= TO DO =
Would you please transcribe the entire listing exactly?

= MATERIAL SUPPLIED =
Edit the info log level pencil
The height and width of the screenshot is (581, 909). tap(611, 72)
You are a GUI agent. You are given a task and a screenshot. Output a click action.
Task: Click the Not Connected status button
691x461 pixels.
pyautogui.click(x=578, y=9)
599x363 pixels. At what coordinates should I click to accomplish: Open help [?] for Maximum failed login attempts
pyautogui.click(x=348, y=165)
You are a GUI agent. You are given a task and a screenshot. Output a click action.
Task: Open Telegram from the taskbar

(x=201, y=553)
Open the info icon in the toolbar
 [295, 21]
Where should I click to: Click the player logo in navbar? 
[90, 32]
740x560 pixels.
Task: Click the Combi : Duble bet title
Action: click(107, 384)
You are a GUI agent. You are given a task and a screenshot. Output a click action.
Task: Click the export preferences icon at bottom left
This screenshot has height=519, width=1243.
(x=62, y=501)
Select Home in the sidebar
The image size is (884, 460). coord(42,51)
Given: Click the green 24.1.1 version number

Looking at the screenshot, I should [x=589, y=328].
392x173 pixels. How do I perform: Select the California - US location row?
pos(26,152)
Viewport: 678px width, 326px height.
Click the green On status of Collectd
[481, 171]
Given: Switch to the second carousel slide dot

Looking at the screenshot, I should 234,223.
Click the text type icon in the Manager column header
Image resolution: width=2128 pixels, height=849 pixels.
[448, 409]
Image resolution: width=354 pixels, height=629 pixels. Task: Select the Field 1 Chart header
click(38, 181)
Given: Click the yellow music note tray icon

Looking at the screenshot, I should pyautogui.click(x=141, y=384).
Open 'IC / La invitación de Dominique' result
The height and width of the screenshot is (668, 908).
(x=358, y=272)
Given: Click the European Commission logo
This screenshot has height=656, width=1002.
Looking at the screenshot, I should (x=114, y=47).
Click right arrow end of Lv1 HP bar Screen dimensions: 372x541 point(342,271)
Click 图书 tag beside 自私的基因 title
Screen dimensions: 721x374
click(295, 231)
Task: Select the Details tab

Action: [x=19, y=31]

= EXERCISE OUTPUT =
Edit the info log level pencil
The height and width of the screenshot is (581, 909). tap(611, 72)
You are a GUI agent. You are given a task and a screenshot. Output a click action.
Task: Click the Not Connected status button
691x461 pixels.
pyautogui.click(x=578, y=9)
599x363 pixels. At what coordinates should I click to accomplish: Open help [?] for Maximum failed login attempts
pyautogui.click(x=348, y=165)
You are a GUI agent. You are given a task and a screenshot. Output a click action.
Task: Open Telegram from the taskbar

(x=201, y=553)
Open the info icon in the toolbar
 [295, 21]
Where should I click to: Click the player logo in navbar? 
[90, 32]
740x560 pixels.
Task: Click the Combi : Duble bet title
Action: click(107, 384)
You are a GUI agent. You are given a task and a screenshot. Output a click action.
Task: Click the export preferences icon at bottom left
This screenshot has height=519, width=1243.
(x=62, y=501)
Select Home in the sidebar
The image size is (884, 460). coord(42,51)
Given: Click the green 24.1.1 version number

Looking at the screenshot, I should [x=589, y=328].
392x173 pixels. How do I perform: Select the California - US location row?
pos(26,152)
Viewport: 678px width, 326px height.
Click the green On status of Collectd
[481, 171]
Given: Switch to the second carousel slide dot

Looking at the screenshot, I should 234,223.
Click the text type icon in the Manager column header
Image resolution: width=2128 pixels, height=849 pixels.
[448, 409]
Image resolution: width=354 pixels, height=629 pixels. Task: Select the Field 1 Chart header
click(38, 181)
Given: Click the yellow music note tray icon

Looking at the screenshot, I should pyautogui.click(x=141, y=384).
Open 'IC / La invitación de Dominique' result
The height and width of the screenshot is (668, 908).
(x=358, y=272)
Given: Click the European Commission logo
This screenshot has height=656, width=1002.
Looking at the screenshot, I should (x=114, y=47).
Click right arrow end of Lv1 HP bar Screen dimensions: 372x541 point(342,271)
Click 图书 tag beside 自私的基因 title
Screen dimensions: 721x374
click(295, 231)
Task: Select the Details tab

Action: [x=19, y=31]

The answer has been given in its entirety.